You need to submit two files when you submit Assignment 2 1. Your Assignment 2 Report for Tasks 1, 2 and 3 in Word document format with the extension .docx 2. Your Assignment 2 Task 3 as a Tableau packaged workbook with the extension .twbx

Use the following file naming convention: 1. Student_no_Student_name_CIS8008_Ass2.docx and 2. Student_no_Student_name_CIS8008_Ass2.twbx

Online Assignment submission All assignments must be submitted electronically via the course study Assignment 2 submission link and are subject to automated checking for plagiarism and collusion by Turnitin when you submit your Assignment 2 documents via the Assignment 2 submission link.

Note carefully University policy on plagiarism, collusion and cheating. If any of these occur they will be found and dealt with.

Harvard referencing resources Install a reference tool (example Endnote) which integrates with your word processor. These tools are a great help for referencing and citing sources in your assignments. For more information on how to get Endnote you may visit the following webpage: http://www.usq.edu.au/library/referencing/endnote-bibliographic-software.

Study the referencing techniques in Communication skills handbook (Smith & Summers 2010). The USQ Librarian has compiled the following resources on how to reference correctly using the Harvard referencing system - make use of these excellent resources if you are unsure as how to reference correctly using Harvard referencing system. Library Harvard Referencing Guide http://www.usq.edu.au/library/referencing/harvardagps-referencing-guide

Applied Statistics, Statistics

  • Category:- Applied Statistics
  • Reference No.:- M91407934
  • Price:- $100

Priced at Now at $100, Verified Solution

Have any Question?


Related Questions in Applied Statistics

Question onea a factory manager claims that workers at

QUESTION ONE (a) A factory manager claims that workers at plant A are faster than those at plant B. To test the claim, a random sample of times (in minutes) taken to complete a given task was taken from each of the plant ...

You are expected to work in groups and write a research

You are expected to work in groups and write a research report. When you work on your report, you need to use the dataset, and other sources such as journal articles. If you use website material, please pay attention to ...

Assignment -for each of the prompts below report the

Assignment - For each of the prompts below, report the appropriate degrees of freedom, t statistic, p-value and plot using the statistical software platform of your choice (R/STATA) 1) A sample of 12 men and 14 women hav ...

Assignment - research topicpurpose the purpose of this task

Assignment - Research topic Purpose: The purpose of this task is to ensure you are progressing satisfactorily with your research project, and that you have clean, useable data to analyse for your final project report. Ta ...

Assessment task -you become interested in the non-skeletal

Assessment Task - You become interested in the non-skeletal effects of vitamin D and review the literature. On the basis of your reading you find that there is some evidence to suggest that vitamin D deficiency is linked ...

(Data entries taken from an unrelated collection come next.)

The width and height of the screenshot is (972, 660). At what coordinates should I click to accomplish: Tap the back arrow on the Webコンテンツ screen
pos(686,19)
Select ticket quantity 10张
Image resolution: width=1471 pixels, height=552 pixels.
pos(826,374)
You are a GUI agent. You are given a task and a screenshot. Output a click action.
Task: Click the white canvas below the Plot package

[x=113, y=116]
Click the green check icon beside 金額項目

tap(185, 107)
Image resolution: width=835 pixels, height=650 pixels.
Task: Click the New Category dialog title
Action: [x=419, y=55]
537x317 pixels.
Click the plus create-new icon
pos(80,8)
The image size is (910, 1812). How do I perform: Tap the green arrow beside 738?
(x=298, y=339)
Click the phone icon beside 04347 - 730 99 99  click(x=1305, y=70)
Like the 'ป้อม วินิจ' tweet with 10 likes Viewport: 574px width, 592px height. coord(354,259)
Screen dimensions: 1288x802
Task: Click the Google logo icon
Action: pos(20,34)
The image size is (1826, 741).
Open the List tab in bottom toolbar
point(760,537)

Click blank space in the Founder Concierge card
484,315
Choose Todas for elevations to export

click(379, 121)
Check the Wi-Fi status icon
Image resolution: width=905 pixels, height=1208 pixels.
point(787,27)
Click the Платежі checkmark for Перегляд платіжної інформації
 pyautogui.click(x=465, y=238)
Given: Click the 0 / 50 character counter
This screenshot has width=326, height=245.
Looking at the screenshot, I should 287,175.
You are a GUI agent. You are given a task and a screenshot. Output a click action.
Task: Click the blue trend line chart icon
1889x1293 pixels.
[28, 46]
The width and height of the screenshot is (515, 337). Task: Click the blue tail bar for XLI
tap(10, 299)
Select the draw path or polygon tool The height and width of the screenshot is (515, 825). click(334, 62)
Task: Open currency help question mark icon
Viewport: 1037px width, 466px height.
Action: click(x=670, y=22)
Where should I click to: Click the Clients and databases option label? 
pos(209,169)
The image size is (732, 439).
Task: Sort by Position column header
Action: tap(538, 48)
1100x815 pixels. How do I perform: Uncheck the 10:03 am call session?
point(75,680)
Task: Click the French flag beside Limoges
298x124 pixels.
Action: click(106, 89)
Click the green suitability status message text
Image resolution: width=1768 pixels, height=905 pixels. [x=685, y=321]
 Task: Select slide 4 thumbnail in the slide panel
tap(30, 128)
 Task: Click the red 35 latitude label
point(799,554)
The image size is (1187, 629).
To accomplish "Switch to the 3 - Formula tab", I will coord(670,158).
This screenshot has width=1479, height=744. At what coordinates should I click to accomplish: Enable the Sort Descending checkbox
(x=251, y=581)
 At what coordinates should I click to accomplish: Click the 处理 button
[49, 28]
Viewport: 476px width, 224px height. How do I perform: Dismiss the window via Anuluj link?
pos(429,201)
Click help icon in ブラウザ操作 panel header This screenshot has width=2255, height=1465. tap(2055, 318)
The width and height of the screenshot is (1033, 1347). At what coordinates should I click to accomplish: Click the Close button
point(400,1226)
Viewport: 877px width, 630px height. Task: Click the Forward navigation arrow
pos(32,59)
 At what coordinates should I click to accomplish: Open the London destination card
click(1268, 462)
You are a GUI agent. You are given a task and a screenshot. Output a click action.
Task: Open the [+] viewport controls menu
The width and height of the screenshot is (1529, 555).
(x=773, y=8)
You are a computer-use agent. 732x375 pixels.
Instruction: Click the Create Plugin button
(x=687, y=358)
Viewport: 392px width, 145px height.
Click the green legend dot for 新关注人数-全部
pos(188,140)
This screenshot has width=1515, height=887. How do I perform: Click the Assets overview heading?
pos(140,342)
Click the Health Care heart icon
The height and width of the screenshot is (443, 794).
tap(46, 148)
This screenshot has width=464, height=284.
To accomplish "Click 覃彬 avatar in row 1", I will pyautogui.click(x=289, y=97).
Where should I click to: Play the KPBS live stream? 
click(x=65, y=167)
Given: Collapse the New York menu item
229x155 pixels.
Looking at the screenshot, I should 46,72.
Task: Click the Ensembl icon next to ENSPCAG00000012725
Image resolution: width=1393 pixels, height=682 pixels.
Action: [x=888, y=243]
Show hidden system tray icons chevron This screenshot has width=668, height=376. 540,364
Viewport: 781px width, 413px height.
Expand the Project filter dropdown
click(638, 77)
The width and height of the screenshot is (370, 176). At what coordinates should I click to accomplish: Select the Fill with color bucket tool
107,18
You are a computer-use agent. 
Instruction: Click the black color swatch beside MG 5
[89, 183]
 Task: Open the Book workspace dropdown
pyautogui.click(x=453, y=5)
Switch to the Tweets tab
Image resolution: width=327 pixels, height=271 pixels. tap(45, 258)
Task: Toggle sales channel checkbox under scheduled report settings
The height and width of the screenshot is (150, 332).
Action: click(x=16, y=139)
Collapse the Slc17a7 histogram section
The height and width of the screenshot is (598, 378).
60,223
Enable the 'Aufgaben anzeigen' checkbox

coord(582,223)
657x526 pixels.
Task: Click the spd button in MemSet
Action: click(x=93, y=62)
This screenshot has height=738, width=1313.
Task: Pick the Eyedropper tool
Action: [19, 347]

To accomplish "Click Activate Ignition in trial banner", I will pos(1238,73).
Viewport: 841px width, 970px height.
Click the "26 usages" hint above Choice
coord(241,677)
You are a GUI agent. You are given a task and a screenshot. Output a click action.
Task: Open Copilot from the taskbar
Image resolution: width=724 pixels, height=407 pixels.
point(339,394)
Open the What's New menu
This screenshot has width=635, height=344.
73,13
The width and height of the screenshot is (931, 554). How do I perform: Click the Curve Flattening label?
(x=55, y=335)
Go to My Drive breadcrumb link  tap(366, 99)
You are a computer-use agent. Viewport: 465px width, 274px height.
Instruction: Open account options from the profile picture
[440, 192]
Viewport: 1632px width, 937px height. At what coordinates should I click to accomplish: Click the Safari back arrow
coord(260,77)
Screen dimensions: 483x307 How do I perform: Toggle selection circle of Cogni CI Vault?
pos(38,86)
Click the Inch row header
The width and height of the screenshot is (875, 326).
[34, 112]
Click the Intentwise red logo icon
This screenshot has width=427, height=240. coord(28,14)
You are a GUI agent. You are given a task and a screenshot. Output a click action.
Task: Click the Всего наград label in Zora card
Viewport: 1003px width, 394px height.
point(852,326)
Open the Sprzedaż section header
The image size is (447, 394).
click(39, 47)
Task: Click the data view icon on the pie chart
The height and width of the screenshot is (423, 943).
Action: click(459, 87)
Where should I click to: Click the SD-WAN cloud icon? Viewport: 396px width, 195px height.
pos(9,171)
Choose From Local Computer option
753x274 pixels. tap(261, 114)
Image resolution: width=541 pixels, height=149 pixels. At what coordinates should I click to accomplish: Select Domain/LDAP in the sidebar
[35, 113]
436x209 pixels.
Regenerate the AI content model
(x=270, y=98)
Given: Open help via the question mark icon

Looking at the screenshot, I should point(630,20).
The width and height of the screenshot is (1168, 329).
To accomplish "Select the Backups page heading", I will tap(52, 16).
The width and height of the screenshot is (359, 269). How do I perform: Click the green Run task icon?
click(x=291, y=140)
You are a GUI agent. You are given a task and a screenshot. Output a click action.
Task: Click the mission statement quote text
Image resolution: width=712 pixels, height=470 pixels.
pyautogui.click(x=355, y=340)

Part a -question 1 - an analyst considers to test the order

PART A - Question 1 - An analyst considers to test the order of integration of some time series data. She decides to use the DF test. She estimates a regression of the form Δy t = μ + ψy t-1 + u t and obtains the estimat ...

Medical and applied physiology experimental report

Medical and Applied Physiology Experimental Report Assignment - Title - Compare the working and spatial memory by EEG. 30 students were tested (2 memory games were played to test their memory - a card game and a number g ...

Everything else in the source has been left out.